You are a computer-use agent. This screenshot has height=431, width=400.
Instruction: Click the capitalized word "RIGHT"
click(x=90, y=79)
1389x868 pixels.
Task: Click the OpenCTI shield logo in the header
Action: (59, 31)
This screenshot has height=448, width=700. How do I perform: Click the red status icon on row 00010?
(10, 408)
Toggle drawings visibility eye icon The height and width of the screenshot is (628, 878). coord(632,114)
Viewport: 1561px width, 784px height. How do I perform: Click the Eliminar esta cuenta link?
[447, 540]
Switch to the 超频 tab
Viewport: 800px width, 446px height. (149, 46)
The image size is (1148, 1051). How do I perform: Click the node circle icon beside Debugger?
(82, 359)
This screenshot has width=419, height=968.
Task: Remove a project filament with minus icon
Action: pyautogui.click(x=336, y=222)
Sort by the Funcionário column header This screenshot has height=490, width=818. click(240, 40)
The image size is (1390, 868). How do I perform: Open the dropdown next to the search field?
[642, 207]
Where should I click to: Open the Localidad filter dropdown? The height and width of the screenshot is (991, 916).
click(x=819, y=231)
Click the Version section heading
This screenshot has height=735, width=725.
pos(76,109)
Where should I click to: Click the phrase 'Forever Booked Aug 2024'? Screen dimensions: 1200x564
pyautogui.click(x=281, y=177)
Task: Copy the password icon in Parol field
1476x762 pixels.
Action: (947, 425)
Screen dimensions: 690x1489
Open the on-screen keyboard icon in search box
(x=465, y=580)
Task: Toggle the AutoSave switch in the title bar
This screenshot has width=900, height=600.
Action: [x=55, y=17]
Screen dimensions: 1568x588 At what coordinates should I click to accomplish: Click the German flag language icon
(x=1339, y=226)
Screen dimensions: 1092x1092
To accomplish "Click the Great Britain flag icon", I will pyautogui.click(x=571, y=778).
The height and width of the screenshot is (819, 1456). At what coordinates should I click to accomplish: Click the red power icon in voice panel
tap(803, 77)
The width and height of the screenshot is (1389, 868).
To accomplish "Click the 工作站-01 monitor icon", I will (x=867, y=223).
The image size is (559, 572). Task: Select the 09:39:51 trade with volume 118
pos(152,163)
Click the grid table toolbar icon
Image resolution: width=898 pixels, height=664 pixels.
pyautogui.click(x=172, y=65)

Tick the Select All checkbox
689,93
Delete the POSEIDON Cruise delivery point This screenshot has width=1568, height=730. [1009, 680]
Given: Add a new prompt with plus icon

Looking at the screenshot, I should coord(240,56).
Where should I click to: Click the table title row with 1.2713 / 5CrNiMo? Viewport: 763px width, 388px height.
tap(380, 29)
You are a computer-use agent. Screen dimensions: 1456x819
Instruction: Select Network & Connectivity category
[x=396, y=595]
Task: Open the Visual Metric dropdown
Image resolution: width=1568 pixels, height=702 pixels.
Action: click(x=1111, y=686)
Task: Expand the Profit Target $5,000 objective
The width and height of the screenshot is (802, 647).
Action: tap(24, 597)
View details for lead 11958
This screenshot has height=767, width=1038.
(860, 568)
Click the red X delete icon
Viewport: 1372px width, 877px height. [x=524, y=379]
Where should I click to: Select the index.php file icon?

○ ○ ○ ○ ○ ○ ○

Copy every one of the entries above, line for line, with no changes.

You are a computer-use agent. This screenshot has height=431, width=400.
Instruction: Click the capitalized word "RIGHT"
click(x=90, y=79)
1389x868 pixels.
Task: Click the OpenCTI shield logo in the header
Action: (59, 31)
This screenshot has height=448, width=700. How do I perform: Click the red status icon on row 00010?
(10, 408)
Toggle drawings visibility eye icon The height and width of the screenshot is (628, 878). coord(632,114)
Viewport: 1561px width, 784px height. How do I perform: Click the Eliminar esta cuenta link?
[447, 540]
Switch to the 超频 tab
Viewport: 800px width, 446px height. (149, 46)
The image size is (1148, 1051). How do I perform: Click the node circle icon beside Debugger?
(82, 359)
This screenshot has width=419, height=968.
Task: Remove a project filament with minus icon
Action: pyautogui.click(x=336, y=222)
Sort by the Funcionário column header This screenshot has height=490, width=818. click(240, 40)
The image size is (1390, 868). How do I perform: Open the dropdown next to the search field?
[642, 207]
Where should I click to: Open the Localidad filter dropdown? The height and width of the screenshot is (991, 916).
click(x=819, y=231)
Click the Version section heading
This screenshot has height=735, width=725.
pos(76,109)
Where should I click to: Click the phrase 'Forever Booked Aug 2024'? Screen dimensions: 1200x564
pyautogui.click(x=281, y=177)
Task: Copy the password icon in Parol field
1476x762 pixels.
Action: (947, 425)
Screen dimensions: 690x1489
Open the on-screen keyboard icon in search box
(x=465, y=580)
Task: Toggle the AutoSave switch in the title bar
This screenshot has width=900, height=600.
Action: [x=55, y=17]
Screen dimensions: 1568x588 At what coordinates should I click to accomplish: Click the German flag language icon
(x=1339, y=226)
Screen dimensions: 1092x1092
To accomplish "Click the Great Britain flag icon", I will pyautogui.click(x=571, y=778).
The height and width of the screenshot is (819, 1456). At what coordinates should I click to accomplish: Click the red power icon in voice panel
tap(803, 77)
The width and height of the screenshot is (1389, 868).
To accomplish "Click the 工作站-01 monitor icon", I will (x=867, y=223).
The image size is (559, 572). Task: Select the 09:39:51 trade with volume 118
pos(152,163)
Click the grid table toolbar icon
Image resolution: width=898 pixels, height=664 pixels.
pyautogui.click(x=172, y=65)

Tick the Select All checkbox
689,93
Delete the POSEIDON Cruise delivery point This screenshot has width=1568, height=730. [1009, 680]
Given: Add a new prompt with plus icon

Looking at the screenshot, I should coord(240,56).
Where should I click to: Click the table title row with 1.2713 / 5CrNiMo? Viewport: 763px width, 388px height.
tap(380, 29)
You are a computer-use agent. Screen dimensions: 1456x819
Instruction: Select Network & Connectivity category
[x=396, y=595]
Task: Open the Visual Metric dropdown
Image resolution: width=1568 pixels, height=702 pixels.
Action: click(x=1111, y=686)
Task: Expand the Profit Target $5,000 objective
The width and height of the screenshot is (802, 647).
Action: tap(24, 597)
View details for lead 11958
This screenshot has height=767, width=1038.
(860, 568)
Click the red X delete icon
Viewport: 1372px width, 877px height. [x=524, y=379]
Where should I click to: Select the index.php file icon?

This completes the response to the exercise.